Problem statement — Only the lines from the top of the data through the line with "Дверные ручки Martinelli Joy Due 02 (70, 904)" should be repeated, each exactly as written.

*** Source data ***

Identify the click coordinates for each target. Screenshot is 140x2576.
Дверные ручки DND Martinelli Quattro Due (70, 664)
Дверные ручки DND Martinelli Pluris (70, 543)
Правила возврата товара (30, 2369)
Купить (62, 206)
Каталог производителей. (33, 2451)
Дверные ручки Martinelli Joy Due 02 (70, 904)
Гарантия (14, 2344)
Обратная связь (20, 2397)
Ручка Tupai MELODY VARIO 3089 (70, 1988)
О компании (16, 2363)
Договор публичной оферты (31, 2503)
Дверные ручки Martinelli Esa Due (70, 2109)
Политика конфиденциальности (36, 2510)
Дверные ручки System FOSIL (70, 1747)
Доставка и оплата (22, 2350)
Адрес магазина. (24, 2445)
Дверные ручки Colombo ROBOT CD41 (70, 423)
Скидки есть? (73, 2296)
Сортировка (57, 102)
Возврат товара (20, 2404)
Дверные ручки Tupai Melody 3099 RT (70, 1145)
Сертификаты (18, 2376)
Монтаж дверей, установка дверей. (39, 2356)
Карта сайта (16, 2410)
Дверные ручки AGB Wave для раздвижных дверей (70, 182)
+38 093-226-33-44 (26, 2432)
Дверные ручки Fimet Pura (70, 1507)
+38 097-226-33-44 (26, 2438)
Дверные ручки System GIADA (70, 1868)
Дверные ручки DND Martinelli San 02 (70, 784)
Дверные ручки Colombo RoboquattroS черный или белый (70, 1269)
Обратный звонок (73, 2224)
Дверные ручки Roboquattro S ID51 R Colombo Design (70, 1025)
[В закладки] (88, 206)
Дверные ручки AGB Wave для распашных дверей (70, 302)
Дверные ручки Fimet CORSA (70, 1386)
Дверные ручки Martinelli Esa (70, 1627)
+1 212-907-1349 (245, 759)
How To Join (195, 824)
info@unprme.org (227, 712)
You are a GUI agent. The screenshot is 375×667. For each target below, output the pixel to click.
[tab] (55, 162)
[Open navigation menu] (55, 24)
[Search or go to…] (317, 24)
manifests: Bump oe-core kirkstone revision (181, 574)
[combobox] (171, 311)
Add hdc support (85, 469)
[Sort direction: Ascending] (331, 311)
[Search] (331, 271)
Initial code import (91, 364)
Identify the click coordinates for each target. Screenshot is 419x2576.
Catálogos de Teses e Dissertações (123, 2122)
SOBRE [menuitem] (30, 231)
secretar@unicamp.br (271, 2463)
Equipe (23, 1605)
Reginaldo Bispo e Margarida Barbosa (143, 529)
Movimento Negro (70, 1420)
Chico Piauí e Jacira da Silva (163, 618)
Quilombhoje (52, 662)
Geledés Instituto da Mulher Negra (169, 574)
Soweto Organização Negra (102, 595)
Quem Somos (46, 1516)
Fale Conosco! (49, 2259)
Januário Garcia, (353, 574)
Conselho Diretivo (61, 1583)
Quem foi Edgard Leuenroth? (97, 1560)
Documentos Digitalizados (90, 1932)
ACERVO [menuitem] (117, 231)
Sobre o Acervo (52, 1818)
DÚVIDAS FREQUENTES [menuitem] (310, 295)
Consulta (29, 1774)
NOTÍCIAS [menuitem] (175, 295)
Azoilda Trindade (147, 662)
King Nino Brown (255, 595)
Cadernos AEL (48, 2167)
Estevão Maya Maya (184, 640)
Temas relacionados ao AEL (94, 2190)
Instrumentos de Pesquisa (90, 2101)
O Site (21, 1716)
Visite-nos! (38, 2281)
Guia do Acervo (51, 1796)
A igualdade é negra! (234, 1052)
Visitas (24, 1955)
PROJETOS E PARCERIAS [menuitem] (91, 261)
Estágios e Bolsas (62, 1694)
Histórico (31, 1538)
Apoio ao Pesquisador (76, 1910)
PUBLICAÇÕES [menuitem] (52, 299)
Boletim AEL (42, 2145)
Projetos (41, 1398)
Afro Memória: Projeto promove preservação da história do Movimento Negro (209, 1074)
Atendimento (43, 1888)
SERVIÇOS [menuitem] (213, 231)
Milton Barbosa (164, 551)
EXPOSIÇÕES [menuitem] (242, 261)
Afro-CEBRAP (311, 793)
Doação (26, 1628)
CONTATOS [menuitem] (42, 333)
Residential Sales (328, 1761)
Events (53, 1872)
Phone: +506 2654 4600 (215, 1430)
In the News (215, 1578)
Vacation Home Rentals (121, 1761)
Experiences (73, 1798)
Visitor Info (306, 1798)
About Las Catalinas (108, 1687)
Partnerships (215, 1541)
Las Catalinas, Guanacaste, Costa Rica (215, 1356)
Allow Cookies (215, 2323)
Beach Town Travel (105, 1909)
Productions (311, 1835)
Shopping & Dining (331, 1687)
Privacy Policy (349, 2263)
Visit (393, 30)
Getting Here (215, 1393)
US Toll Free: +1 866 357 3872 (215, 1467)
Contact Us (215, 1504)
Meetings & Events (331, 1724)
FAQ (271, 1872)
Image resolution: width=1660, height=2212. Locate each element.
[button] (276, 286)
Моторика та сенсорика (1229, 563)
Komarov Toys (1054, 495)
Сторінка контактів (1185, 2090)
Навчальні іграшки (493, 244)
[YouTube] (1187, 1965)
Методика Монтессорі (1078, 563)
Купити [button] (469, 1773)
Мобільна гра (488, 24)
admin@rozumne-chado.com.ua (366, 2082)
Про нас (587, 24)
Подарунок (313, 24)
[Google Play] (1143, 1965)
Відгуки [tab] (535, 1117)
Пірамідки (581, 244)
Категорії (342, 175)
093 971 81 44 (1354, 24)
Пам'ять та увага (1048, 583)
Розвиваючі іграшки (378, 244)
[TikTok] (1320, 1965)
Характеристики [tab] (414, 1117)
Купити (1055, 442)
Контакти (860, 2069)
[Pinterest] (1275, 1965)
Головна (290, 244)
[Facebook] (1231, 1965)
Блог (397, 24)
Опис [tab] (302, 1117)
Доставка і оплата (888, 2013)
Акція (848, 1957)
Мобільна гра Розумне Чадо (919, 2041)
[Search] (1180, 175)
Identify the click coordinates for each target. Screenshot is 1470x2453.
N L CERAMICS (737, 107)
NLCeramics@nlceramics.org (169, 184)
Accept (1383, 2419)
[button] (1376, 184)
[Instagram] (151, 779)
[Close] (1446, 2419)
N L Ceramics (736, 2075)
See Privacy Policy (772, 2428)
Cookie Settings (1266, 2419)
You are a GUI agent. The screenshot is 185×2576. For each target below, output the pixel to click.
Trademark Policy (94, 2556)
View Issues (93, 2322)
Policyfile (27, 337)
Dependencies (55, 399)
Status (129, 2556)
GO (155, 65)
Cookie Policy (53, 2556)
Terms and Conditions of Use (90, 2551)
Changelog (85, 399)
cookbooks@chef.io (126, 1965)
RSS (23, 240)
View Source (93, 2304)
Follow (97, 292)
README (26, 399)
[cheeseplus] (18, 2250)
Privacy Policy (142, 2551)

*** End of Source data ***

Answer for this exercise —
Identify the click coordinates for each target. Screenshot is 140x2576.
Дверные ручки DND Martinelli Quattro Due (70, 664)
Дверные ручки DND Martinelli Pluris (70, 543)
Правила возврата товара (30, 2369)
Купить (62, 206)
Каталог производителей. (33, 2451)
Дверные ручки Martinelli Joy Due 02 (70, 904)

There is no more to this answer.